▶ _List of tasks_
a) In the experiential teaching excerpt, what does the author call one powerful way of setting the scene when opening a new topic area?
b) List every practice that the experiential teaching excerpt describes, under the heading "Navigating the Context," for helping participants keep track of where they are.
c) Continue the experiential teaching excerpt after its final sentence, in the same voice.

▶ _Source excerpt_
'''

Without further ado: some interesting pitfalls that I’ve experienced and hopefully learned a bit from.

Navigating the Context

In experiential workshops and classes, so much is going on all the time. If you do it right, participants are constantly exploring new insights and concepts. The backside of this is that we might lose track of where we are every now and then. Some are more sensitive to this than others.

For myself, I have noticed that I am often quite immune (but not completely) to getting lost, because when I’m deep in learning mode I keep seeing interesting stuff everywhere I look. This means that I have to make a conscious effort when I teach to remember that some participants need to know “where in the agenda we are” is much greater than my own.

A physical agenda on the wall can help a lot for some, especially if you stop every now and then to publicly reflect on what’s been covered and what remains. I personally find this insanely boring, so I keep trying to come up with ways to make it more fun. One way I like is to let participants recap in small groups or pairs. To avoid being overly constrained by the agenda I choose to keep it a high level. This lets me observe and adapt as needed, while still keeping a general direction towards the learning goals people came to the class to satisfy.

Another part of navigating the context is to give some sort of introduction when you open up new topic areas. The more of an expert you are in your field, the more prone you will be to miss this. Why? Because to you it seems so obvious what you are talking about. Others may completely lack the mental models needed to understand just what the heck you’re talking about now. I find that storytelling is one powerful way of setting the scene in the right way.

And speaking of setting the scene. Therein lies another potential challenge when it comes to designing and facilitating experiential training sessions.

Use Just Enough Setup

While the experiential approach rests on letting learners use experience and reflection to construct knowledge, this does not mean that they should be left completely to their own devices.

The desire to let participants step into exploration sometimes makes us act too quickly. We kick participants off into a task that they have had no chance to get their minds around. If the learning goals had to do with learning how to act when the goals are unknown that would be fine, but if that’s not the case, it’s likely that your lack of setup moves the group in the wrong direction. If you notice that participants are struggling to understand something that you thought was very clear, then a lack of proper setup might be a reason.

Just enough setup might include giving participants a clear set of written instructions. It definitely means giving them a seemingly simple and clear task, the complexity of which is only revealed as they start struggling with it.

An example might help. When I teach story mapping I’ve come to realize that while the technique seems simple enough for those who have used it, those who haven’t yet tried it don’t find it quite so obvious. When doing story mapping for real with a client group for the first time, I’ve used Jeff Patton’s excellent advice from his book on the topic: we do a simple story mapping of how we go about our mornings. By using an example from a simple and relatable domain, we get more brain cycles left to focus on understanding the actual approach. Then we can safely start working on the real situation that needs to be mapped out.

'''

▶ _Raw data_
'''

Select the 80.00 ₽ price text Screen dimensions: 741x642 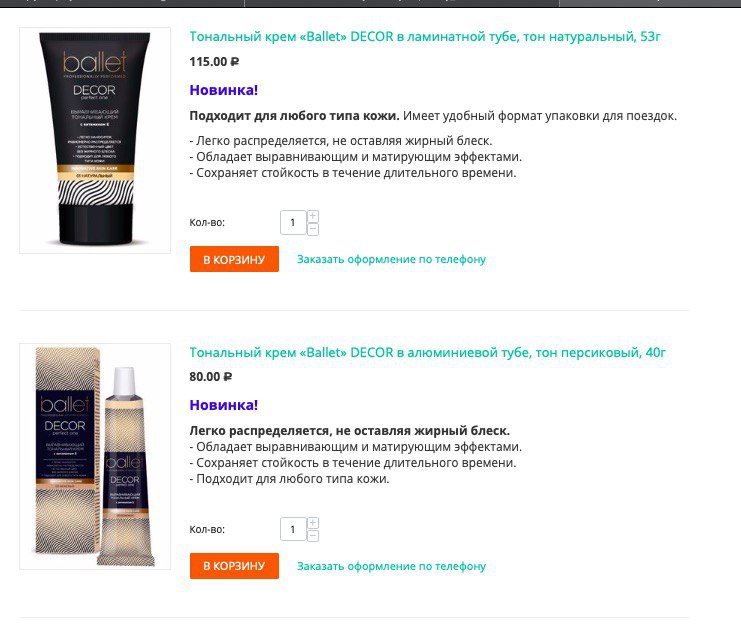(211, 377)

'''

▶ _Answers in order_
a) Storytelling.

b)
- A physical agenda on the wall
- Stopping every now and then to publicly reflect on what's been covered and what remains
- Letting participants recap in small groups or pairs
- Keeping the agenda at a high level
- Giving some sort of introduction when opening up new topic areas
- Using storytelling to set the scene

c)
With less time available to teach the concept, however, things are a bit trickier. In my product owner classes participants work under some time pressure to explore a product concept they’ve come up with in the class. A part of this is creating a story map for the product. Here is how I prepare participants for this part of the training:

  • First, I explain that I still cannot explain story mapping in a brief and clear way, and that the best way to learn is to actually try it.
  • Second, I still provide a brief explanation of the technique, while emphasizing that I don’t expect anyone to truly get it. It’s just a flyover over what is expected.
  • Third, I ask participants to study a very small example in a handout I provide, just for a few minutes.
  • Finally, groups are invited to create a story map using stories we have previously sketched out.

In this particular class module, since the focus is not on learning about the group dynamics in the situation, but the technique itself, I stay available to coach any team that gets stuck or has questions about how to do the work. Mindfully choosing how to adjust your behavior as a teacher in the different phases of the experiential learning cycle is key, but more about that in a bit.

Debrief With Powerful Questions

The absolutely biggest and most important insight for me has to do with the importance of debriefings: of helping participants construct their own knowledge. This is sometimes misconstrued as “letting people learn whatever”, but this is not the intention. We do have some learning goals in mind as teachers that we want learners to explore around.

In experiential training, your role as teacher is to help participants make sense of the experiential exercises you’ve created for them. One could argue that all learning is experiential. If this is true, that means that the tools you are using in your debriefings stay useful once participants leave the classroom. The option to learn more from experiences is available to us all the time. This may very well end up being the most important skill you teach.

The pitfall here lies in falling back to the deceptive safety of transfer mode. We know this has happened when we start talking about what we need to “cover”, as if simply mentioning something means that we’ve helped anyone learn about it.

This might happen when an experience has just ended and it’s time for debriefing. Instead of letting participants construct their own learnings, we step in, take over, and start to explain what the takeaways are. As an aside, I always get irrationally annoyed when a conference presenter ends a presentation by stating “the takeaways”. I’ll decide on my own takeaways, thank you very much.

I find that the way to prevent this destructive over-helpfulness is to prepare my debriefing approach as carefully as I prepare the experiential part itself. I prepare a specific set of questions that I will use to facilitate learners construction of new insights. These questions take the form of very open and powerful, or generative, questions. They open up for reflection and further discussion, and thus help learners engage in investigating what they are actually learning.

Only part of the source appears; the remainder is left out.